For several months, on the advice of my fantastic chiropractor, I have been using this thing called YogaToes for about 30 minutes daily, to prevent hammertoes. The effect is subtle but at this point unmistakable. My toes are definitely lying flatter on the ground, and I now feel sort of reluctant, having made this ongoing effort to straighten them out, to mash them into slippers. Setting out to obtain some slippers that would allow freedom for my toes, I ended up ordering some Birkenstocks, the Mayari style, which looks like it affords even more liberation for the toes than the Arizona style I used to have.
For the final many years that I had them, or all the years I had them, I never wore them to walk outside. I wore them when I took out the trash. I actually don’t think Birkenstocks are very comfortable, but I want to be the kind of person who thinks Birkenstocks are comfortable, so I guess the two ways the coronavirus has transformed me so far have to do with bay leaves and Birkenstocks. Also, I am craving fruit, particularly bananas and citrus fruit.
There is a lot of work yet to be done in my apartment because of the flood that occurred here in May of 2019. Sanding of drywall, priming and painting are needed in the front hallway, bathroom, kitchen, and living room. The entire place needs to be re-carpeted. Hardwood in the front hallway and kitchen needs to be refinished. There are bare bulbs dangling from wires overhead here and there. Something needs to be done about that.
The common areas of the building were lately painted, supposedly with low-VOC, odor-free paint. So far, it has reeked for eight weeks. Even Tom, who (unlike myself) never complains about anything, said he couldn’t wait for the unpleasant stench to abate. I’m glad that painting occurred, because otherwise they would have gone ahead with the exact same paint in my place, and then my apartment would have become literally uninhabitable for at least eight weeks.
This morning I was thinking that I would have to resign myself to living in the place as it is until I move out, which will probably be when I die. It was a slightly dismaying thought, mostly because I know I would periodically succumb to self-pity about it. Living in a construction zone would not be good, but risking my health also wouldn’t be good. I used to smoke when I was a teenager, alas, and am deeply desirous of avoiding COPD and lung cancer.
Then I remembered that if both of two options are bad, then both are good! Avoiding weeks of a terrible odor would be good! Having a beautifully redone apartment would also be good! Mainly, I reminded myself that I am not a victim. I have agency here, and I can choose, and I can take full responsibility for my choices.
Then I had a brainstorm and sent the building owner an email proposing a phased approach:
Maybe we could pick out paint that will hopefully be fine and:
Phase 1: Sand, prime, paint the bathroom. If that goes fine, or once the smell has died down …
Phase 2: Sand, prime, paint the front hallway.
Phase 3: Sand, prime, paint the kitchen.
Phase 4: Hardwood, carpet, paint the living room.

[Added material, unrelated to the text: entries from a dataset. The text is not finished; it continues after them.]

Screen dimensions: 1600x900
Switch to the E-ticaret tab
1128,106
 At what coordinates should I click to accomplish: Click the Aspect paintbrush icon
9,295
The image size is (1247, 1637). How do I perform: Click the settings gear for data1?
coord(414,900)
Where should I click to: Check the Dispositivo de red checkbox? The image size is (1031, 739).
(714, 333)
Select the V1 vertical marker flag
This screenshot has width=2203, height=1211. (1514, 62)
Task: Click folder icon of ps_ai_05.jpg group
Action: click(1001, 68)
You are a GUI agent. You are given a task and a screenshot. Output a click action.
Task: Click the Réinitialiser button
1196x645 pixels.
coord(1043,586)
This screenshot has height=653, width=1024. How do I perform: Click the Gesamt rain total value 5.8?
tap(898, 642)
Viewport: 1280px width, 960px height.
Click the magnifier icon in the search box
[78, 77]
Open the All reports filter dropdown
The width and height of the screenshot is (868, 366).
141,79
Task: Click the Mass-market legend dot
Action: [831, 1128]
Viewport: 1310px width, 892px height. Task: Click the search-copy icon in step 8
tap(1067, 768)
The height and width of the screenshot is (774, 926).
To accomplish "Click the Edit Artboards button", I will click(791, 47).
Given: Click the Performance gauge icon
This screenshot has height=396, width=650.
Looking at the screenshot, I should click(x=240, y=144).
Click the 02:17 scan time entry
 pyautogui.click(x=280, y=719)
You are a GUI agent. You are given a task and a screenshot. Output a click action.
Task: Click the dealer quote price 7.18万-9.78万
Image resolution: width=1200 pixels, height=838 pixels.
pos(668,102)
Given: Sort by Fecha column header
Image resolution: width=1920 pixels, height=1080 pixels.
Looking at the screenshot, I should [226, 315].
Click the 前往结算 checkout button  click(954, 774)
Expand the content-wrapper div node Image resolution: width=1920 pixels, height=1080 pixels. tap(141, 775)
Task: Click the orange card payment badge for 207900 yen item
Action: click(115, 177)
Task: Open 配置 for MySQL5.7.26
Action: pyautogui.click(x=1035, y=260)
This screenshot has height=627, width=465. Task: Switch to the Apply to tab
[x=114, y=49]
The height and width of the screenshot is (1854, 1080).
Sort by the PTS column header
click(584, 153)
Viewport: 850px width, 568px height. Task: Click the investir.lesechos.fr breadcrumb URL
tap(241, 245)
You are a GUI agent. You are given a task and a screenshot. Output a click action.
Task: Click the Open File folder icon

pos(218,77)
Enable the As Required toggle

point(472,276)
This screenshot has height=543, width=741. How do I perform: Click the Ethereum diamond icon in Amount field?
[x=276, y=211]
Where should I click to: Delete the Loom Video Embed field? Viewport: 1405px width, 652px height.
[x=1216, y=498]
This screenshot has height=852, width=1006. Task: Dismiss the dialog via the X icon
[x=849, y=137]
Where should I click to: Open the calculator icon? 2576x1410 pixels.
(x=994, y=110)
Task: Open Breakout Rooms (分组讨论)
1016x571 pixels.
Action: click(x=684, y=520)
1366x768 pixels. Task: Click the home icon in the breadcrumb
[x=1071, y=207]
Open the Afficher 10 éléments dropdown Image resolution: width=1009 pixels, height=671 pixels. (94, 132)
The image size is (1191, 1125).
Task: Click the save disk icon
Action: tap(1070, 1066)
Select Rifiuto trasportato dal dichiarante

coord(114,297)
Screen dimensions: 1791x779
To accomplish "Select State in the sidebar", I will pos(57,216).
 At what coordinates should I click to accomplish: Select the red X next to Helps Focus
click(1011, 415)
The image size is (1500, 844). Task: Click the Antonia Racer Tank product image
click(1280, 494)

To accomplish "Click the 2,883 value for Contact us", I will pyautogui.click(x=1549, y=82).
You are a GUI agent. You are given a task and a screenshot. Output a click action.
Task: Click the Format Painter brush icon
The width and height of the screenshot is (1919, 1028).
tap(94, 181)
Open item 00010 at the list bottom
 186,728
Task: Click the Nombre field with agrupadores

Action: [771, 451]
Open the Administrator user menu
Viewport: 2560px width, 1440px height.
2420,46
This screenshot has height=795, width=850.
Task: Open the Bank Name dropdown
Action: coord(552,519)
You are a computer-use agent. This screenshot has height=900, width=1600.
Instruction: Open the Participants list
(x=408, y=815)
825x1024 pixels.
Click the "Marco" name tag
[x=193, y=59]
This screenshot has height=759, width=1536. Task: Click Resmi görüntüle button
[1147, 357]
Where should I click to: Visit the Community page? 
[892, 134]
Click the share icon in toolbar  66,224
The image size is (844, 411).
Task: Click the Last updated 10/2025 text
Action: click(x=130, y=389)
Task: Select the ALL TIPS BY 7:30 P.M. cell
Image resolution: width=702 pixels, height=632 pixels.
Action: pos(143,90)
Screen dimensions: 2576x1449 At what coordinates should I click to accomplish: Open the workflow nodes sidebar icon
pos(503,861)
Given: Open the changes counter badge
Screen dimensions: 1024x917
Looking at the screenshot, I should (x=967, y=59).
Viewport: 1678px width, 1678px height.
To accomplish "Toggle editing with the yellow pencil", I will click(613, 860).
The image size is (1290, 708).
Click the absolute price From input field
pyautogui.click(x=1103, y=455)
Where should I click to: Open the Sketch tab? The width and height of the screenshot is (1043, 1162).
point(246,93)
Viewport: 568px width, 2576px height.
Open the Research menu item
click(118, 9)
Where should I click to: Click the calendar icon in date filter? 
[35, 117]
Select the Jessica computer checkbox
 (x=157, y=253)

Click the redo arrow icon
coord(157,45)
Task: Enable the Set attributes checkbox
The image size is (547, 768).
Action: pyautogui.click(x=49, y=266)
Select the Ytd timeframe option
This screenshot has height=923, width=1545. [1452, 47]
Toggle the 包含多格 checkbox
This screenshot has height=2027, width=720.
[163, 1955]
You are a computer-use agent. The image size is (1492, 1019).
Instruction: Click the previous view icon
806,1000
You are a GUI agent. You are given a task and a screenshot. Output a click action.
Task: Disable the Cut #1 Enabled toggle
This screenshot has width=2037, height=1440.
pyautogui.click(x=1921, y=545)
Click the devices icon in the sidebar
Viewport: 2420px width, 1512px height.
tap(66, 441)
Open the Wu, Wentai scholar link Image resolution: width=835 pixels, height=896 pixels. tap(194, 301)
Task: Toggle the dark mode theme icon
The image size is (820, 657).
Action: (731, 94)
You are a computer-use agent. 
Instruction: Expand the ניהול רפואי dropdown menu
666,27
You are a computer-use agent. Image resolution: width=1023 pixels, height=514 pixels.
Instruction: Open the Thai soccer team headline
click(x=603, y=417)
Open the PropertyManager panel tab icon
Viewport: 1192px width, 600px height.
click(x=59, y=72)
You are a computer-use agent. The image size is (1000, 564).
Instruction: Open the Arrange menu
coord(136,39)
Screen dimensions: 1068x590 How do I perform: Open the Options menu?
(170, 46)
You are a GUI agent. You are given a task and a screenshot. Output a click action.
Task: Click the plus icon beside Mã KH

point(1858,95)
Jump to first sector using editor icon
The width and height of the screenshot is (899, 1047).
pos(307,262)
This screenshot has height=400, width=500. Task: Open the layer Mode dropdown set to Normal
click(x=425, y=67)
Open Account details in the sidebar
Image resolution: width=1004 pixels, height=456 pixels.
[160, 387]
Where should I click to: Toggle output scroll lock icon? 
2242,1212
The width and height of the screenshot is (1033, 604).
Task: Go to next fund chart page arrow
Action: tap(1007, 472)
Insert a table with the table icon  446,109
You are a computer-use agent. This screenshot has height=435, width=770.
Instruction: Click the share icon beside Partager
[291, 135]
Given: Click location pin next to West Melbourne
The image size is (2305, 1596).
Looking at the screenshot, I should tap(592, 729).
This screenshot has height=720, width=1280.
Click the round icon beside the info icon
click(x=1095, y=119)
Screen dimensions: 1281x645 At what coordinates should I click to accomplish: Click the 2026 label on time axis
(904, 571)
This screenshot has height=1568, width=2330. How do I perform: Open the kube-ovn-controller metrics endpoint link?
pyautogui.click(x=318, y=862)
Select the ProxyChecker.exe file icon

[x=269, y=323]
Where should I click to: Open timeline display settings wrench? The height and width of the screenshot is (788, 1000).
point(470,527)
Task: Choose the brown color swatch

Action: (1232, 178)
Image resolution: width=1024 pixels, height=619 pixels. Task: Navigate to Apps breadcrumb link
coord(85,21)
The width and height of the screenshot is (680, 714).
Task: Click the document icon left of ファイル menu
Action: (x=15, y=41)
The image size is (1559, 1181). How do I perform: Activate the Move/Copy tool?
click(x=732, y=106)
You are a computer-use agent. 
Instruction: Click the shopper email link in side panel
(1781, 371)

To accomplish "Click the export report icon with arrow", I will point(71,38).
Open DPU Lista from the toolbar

I could be out of the apartment for a couple of days for this phase.
Doing something like this would lessen the paint smell at any given time and give plenty of time to notice if a given paint was really a problem.
Finally, a small tragedy this morning, when I opened the swing-open window, which I never did when Hammett was here, and saw some gunk with legs sticking out of it on the inside of the frame. Alas, a squished spider. I had seen that spider near there, but not right there. She must have ventured to that location for a change of scenery, which proved fatal.